Why Should I Care about Computational Thinking?

Computational thinking can seem like one of those buzzwords that's hard to nail down a definition and explain to others. When it's hard to explain, sometimes we ignore it for fear of looking uninformed. I know I'm guilty of that when it comes to explaining why certain algorithms in math like inverting and multiplying fractions work. But even though computational thinking may have a multi-layered definition, you and your students (as well as society) will greatly benefit from working towards understanding and utilizing this problem-solving process. Just keep reading.

First, a simple Google search of "computational thinking" will yield a variety of results.
This image from the BBC will be one of the first you will see in an image search.

Here are a few definitions you will find.

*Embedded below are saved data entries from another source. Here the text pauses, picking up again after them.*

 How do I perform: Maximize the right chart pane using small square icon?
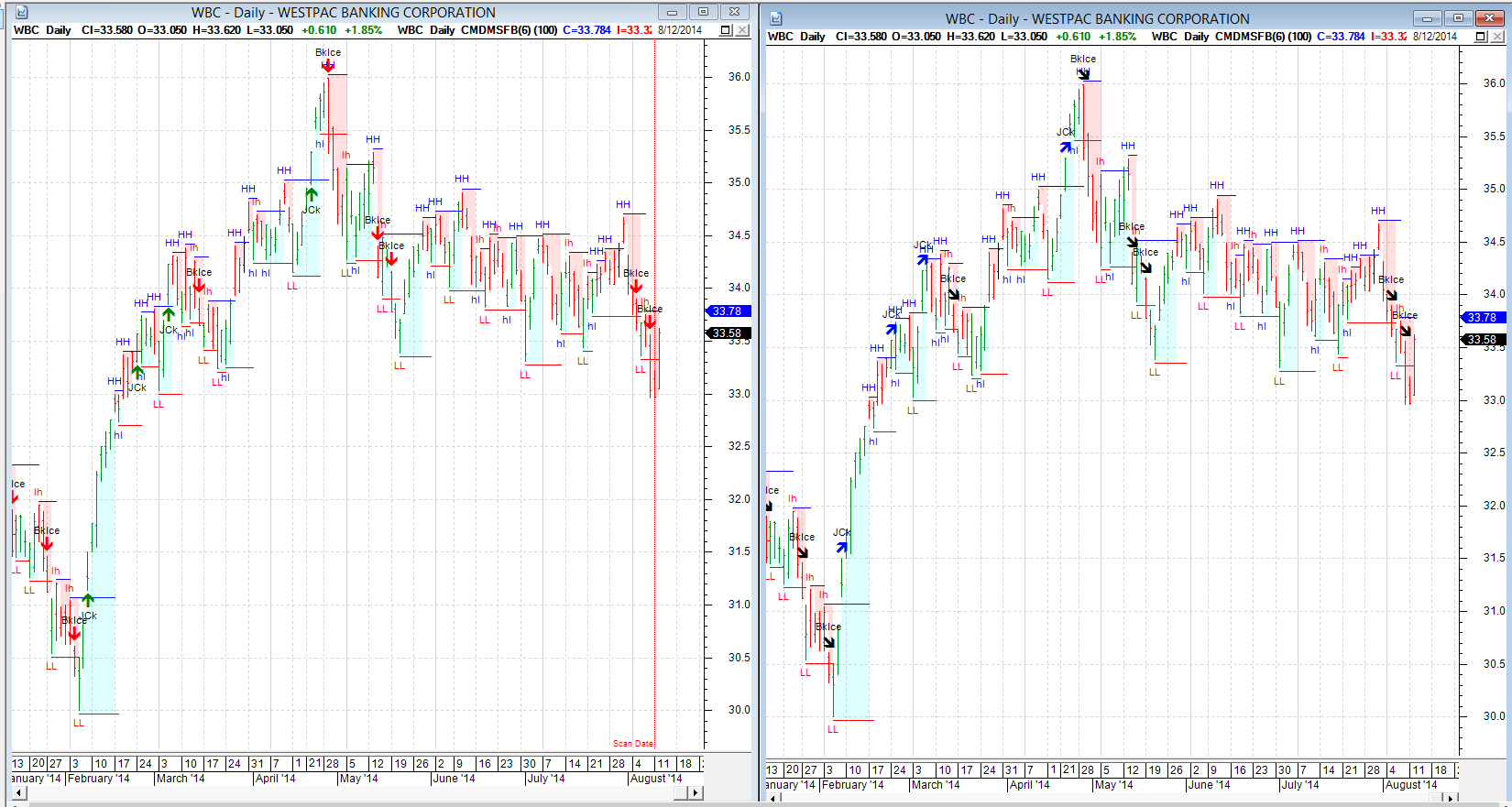[x=1480, y=37]
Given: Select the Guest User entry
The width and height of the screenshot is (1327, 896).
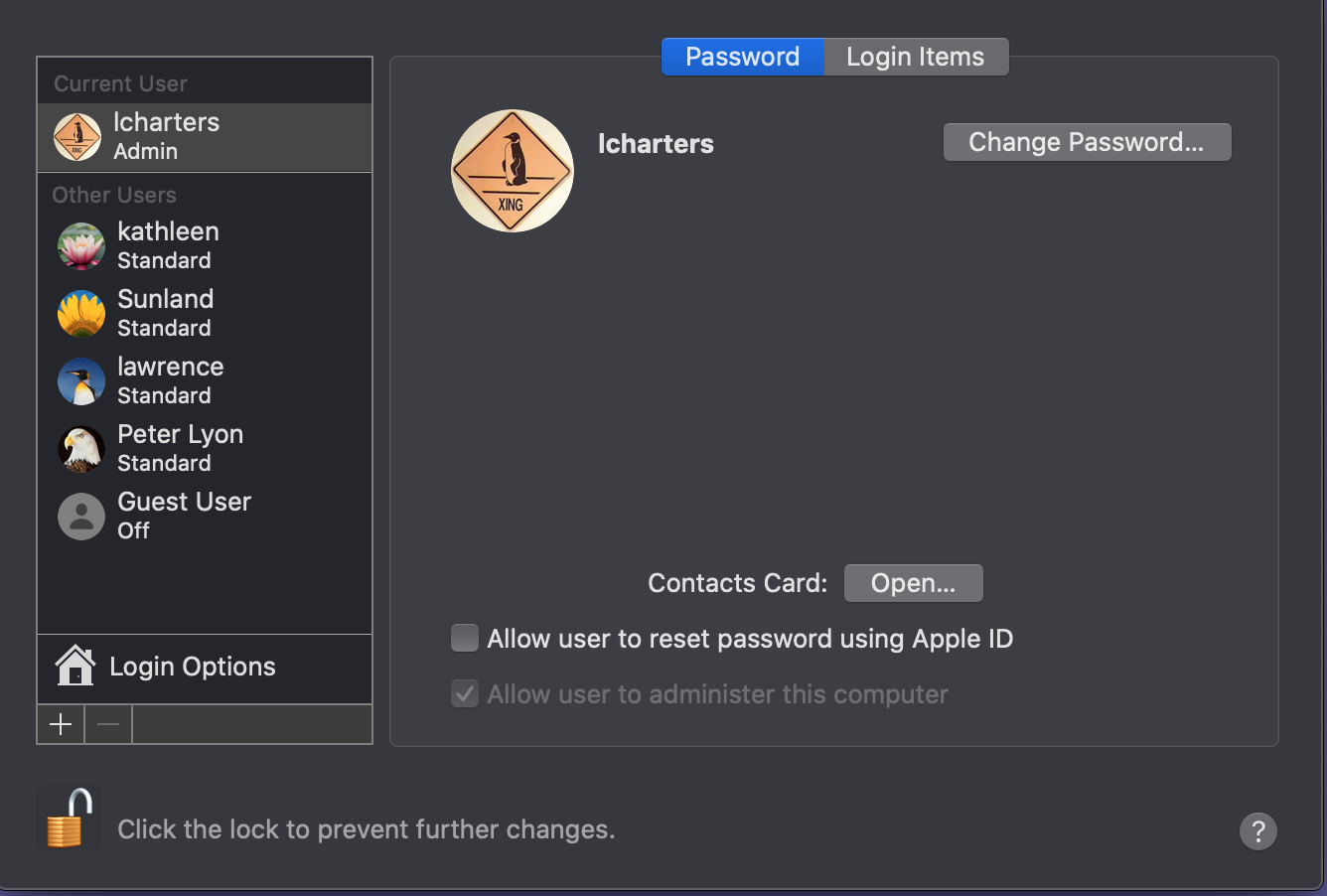Looking at the screenshot, I should click(x=205, y=517).
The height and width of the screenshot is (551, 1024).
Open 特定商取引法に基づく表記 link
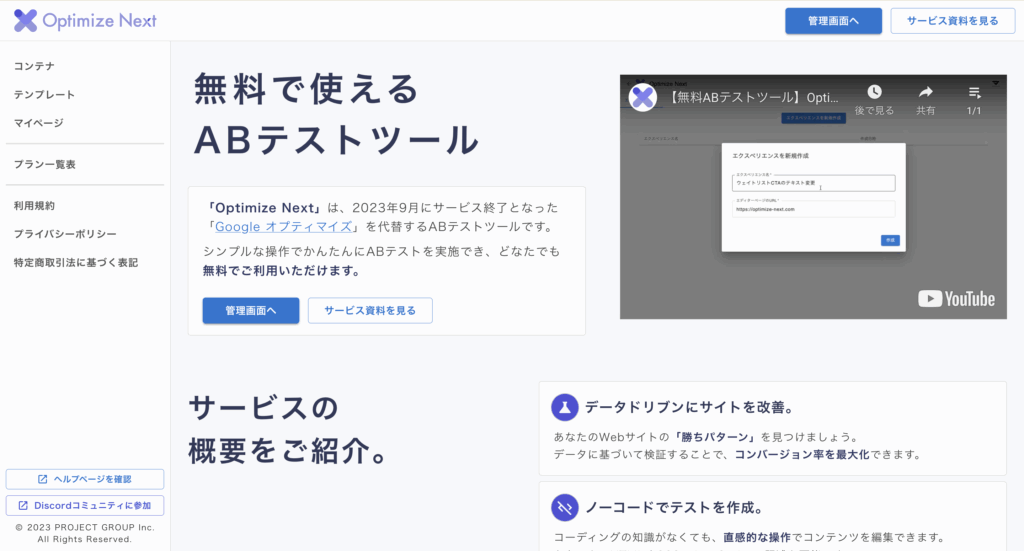tap(75, 262)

• Computational thinking is the thought processes involved in formulating a problem and expressing its solution(s) in such a way that a computer—human or machine—can effectively carry out. (Wikipedia)
• Computational thinking (CT) is a problem solving process that includes a number of characteristics, such as logically ordering and analyzing data and creating solutions using a series of ordered steps (or algorithms), and dispositions, such as the ability to confidently deal with complexity and open-ended problems. (Google for Education)
• Computational thinking refers to the thought processes involved in expressing solutions as computational steps or algorithms that can be carried out by a computer. (K12cs.org)
• The International Society for Technology in Education (ISTE) provides a multi-layered definition. I presented on this topic at ISTE 2018 and handouts are linked at the bottom 5 Top Robots for Computational Thinking:

Another one of my favorites is from Barefoot Computing. Although the definition isn't my favorite, I love using the infographic with students and in PD presentations.

• Computational thinking is about looking at a problem in a way that a computer can help us to solve it.
• Computational thinking is not thinking about computers or like computers. Computers don’t think for themselves. Not yet, at least!
• Computational thinking involves 6 different concepts and 5 approaches to working:

So with all these complicated definitions why should we care about understanding and teaching computational thinking?

For me, it's like the next level of 21st-century skills. In my STEM classes, we have been focusing on the 4 Cs (Critical Thinking, Creativity, Communication, and Collaboration) plus Character. With each engineering or robotic challenge or lesson, we try to highlight one of these as the skill we are developing and utilizing. So for me, Computational Thinking encompasses the cognitive competencies (4Cs) and offers more. It breaks critical thinking into specific problem-solving processes (or concepts) which allows us to really describe and practice these strategies. We can understand that using decomposition will help us solve our drive the square challenge and that by looking for patterns we can make our code (algorithm) more efficient.

Computational Thinking helps students efficiently solve non-coding related problems as well.

Students putting on a play or wax figure museum, for example, would need to decompose the large event into smaller parts to define tasks to accomplish. They would then need to determine the algorithm or sequence of those steps. These same processes are also often used in math class when solving story problems or in algebra and geometry. In science when our experiment yields unexpected results students can evaluate to consider explanations and then debug by testing just one variable at a time. In daily life, students can find ways to use computational thinking to accomplish simple and complex tasks. I use this example with my students (also from Barefoot Computing).

I think computational thinking is so important because our global challenges are getting larger and more complex. We need a systematic way of thinking about them in order to go about solving them. While I do believe that all students should learn and practice computational thinking, it does have its limits. When using logic to solve a problem, ethics and human nature are not taken into consideration. We originally added character to our 4Cs (+1) goals for students because, without it, teams (society) can end up dysfunctional because they do not trust and respect one another. With the rapid advancement of technology and robotics, we need people that know how to program as well as make ethical judgments to consider whether we should be creating certain types of technology.
Just imagine what problems we could solve if Einstein and Gandhi were able to collaborate on our global challenges today! Maybe you can empower our future citizens, engineers, politicians, and computer scientists with the tools and hearts to solve these complex issues!